**Task goal:** Pull out every line of the records below that contains the word "pixels", copying each such line in full.
## Start
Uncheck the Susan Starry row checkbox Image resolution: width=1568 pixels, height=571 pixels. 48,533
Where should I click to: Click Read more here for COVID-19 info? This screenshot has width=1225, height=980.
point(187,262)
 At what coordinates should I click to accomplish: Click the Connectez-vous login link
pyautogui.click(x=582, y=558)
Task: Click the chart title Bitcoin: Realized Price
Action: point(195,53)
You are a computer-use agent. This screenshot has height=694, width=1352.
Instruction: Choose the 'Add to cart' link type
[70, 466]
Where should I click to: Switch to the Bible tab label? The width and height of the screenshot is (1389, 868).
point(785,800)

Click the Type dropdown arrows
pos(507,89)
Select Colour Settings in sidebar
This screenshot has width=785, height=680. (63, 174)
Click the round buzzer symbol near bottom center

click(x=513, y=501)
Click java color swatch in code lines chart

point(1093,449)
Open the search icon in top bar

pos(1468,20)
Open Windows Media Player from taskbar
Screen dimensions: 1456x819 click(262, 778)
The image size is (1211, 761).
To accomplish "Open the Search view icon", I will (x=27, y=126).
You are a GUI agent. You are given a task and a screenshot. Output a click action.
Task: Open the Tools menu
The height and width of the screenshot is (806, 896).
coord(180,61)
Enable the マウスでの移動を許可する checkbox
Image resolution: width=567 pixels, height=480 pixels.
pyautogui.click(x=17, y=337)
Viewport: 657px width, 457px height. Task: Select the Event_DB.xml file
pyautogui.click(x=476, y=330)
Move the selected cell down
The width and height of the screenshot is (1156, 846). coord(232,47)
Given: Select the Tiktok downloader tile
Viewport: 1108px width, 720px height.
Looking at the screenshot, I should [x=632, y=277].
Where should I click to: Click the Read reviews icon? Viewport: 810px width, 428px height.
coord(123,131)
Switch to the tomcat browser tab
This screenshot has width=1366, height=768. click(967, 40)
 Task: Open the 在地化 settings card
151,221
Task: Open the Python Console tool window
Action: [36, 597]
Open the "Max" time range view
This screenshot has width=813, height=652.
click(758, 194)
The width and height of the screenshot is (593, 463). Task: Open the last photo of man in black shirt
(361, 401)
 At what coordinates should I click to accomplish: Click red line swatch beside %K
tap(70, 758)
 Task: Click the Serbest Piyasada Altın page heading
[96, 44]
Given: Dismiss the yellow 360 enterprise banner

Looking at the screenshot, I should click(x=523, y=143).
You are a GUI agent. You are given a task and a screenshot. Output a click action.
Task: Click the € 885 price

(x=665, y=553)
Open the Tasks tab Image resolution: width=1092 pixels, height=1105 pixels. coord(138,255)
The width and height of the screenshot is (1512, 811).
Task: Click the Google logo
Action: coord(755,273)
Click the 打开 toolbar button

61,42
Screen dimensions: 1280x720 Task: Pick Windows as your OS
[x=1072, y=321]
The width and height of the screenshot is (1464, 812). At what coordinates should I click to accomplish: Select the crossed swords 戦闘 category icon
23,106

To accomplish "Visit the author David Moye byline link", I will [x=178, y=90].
## End
**Complete response:**
Uncheck the Susan Starry row checkbox Image resolution: width=1568 pixels, height=571 pixels. 48,533
Image resolution: width=567 pixels, height=480 pixels.
Open the Tasks tab Image resolution: width=1092 pixels, height=1105 pixels. coord(138,255)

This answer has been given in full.